Monday, October 24, 2011

I Don't Have Boys

Last week I dropped my little big guy at a friend's house with her daughter of the same age. This was the first time I'd dropped him off for a play date without me, because I was taking the babe to an appointment. When I returned about an hour later I was greeted at the door with a huge, "Whew!" My heart sank to my stomach thinking something had gone wrong. Her response was, "No problems. I don't have boys!"

It was so funny to think about that. Other people who have older girls have commented to me about how different it is to play with my two boys. So this has had me thinking how differently my boys play. It has highlighted their energy, the "wildness" of their play. Today, while the boys were running and screaming and climbing all over me, I remembered what my friend said. When we had some kids over and kids were jumping on the bed, I was the only mom who didn't really care. I would have never believed it of myself, but I let my boys jump on the bed (but only the bed). My boys take out just about every toy every day, and the mess stays there until the end of the day (it's not worth my energy to pick up multiple times or battle putting one toy away before the next one.

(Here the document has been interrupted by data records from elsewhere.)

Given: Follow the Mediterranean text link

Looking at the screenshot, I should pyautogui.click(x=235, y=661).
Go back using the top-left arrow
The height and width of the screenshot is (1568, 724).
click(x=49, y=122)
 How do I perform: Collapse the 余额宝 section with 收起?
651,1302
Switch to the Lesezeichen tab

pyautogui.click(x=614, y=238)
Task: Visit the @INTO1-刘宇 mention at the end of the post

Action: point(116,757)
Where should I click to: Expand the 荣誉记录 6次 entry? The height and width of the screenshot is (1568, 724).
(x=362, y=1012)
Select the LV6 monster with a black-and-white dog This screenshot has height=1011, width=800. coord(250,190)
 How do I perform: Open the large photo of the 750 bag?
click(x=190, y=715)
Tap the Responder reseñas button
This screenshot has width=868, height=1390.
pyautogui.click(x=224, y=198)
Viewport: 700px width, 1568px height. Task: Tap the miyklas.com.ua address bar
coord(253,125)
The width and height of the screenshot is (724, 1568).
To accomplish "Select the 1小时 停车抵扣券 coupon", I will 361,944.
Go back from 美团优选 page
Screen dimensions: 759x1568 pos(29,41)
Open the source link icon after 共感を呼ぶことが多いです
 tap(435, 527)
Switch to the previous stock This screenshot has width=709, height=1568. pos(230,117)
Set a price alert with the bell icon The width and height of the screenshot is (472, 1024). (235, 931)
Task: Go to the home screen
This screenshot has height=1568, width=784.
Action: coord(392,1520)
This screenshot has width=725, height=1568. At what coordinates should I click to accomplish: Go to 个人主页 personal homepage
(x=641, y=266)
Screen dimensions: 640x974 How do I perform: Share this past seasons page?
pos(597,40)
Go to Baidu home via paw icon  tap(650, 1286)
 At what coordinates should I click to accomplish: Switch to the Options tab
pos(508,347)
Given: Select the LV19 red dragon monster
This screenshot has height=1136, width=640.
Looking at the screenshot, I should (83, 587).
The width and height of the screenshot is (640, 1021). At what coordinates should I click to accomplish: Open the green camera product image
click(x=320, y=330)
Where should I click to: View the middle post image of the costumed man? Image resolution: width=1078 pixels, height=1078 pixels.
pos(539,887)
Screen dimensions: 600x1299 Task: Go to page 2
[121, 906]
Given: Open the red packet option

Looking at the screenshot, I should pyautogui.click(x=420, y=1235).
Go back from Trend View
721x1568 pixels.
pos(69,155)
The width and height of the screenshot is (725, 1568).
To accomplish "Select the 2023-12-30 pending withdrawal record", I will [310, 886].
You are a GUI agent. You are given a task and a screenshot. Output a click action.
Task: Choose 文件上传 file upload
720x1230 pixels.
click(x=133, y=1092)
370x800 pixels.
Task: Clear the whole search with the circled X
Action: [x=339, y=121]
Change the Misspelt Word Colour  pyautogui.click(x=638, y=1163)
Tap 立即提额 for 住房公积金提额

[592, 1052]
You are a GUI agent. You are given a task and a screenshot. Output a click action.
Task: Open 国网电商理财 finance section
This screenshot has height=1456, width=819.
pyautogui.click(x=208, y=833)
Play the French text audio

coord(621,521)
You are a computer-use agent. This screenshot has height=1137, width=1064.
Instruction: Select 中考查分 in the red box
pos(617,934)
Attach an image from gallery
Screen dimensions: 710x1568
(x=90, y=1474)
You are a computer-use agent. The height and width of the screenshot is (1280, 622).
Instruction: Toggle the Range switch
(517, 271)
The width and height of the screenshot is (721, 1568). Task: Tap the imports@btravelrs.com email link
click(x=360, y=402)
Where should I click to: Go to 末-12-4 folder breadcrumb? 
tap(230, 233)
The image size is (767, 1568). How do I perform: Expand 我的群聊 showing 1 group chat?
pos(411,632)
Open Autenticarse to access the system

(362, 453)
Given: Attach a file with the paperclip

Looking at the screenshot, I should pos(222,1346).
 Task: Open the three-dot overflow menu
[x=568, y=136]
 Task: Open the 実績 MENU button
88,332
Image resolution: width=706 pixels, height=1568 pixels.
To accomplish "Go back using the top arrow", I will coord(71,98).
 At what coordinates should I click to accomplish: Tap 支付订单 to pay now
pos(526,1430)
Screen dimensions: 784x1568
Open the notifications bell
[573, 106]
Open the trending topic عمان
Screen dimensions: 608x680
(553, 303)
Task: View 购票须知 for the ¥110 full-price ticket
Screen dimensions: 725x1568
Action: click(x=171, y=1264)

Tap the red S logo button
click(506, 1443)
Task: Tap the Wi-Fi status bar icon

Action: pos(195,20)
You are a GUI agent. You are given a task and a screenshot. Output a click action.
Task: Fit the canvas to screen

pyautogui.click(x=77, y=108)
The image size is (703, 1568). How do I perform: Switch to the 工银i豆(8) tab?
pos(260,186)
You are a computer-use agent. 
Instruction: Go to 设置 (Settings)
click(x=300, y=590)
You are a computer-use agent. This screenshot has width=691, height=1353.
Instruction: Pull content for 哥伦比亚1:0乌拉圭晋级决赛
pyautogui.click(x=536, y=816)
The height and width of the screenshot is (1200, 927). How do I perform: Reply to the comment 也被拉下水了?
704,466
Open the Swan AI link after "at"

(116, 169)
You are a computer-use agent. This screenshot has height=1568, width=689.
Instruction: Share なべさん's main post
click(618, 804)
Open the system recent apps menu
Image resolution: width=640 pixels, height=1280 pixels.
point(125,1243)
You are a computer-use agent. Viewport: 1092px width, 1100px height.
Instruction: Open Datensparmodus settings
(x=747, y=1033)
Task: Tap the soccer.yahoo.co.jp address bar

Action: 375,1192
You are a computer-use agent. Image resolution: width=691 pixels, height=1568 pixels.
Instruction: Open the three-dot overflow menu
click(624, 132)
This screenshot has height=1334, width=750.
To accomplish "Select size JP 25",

There is pounding, banging, running and crazy chaos every day. My three year old is rough and tumble, he is active and noisy; I'm sure little brother will follow in those footsteps. But we also have wonderful quiet moments in between when we read and cuddle, do puzzles and color. I'm tired every night, but I love the energy, I love the pure joy. I love my rough tumble boys, whether the moment is calm or or loud and crazy.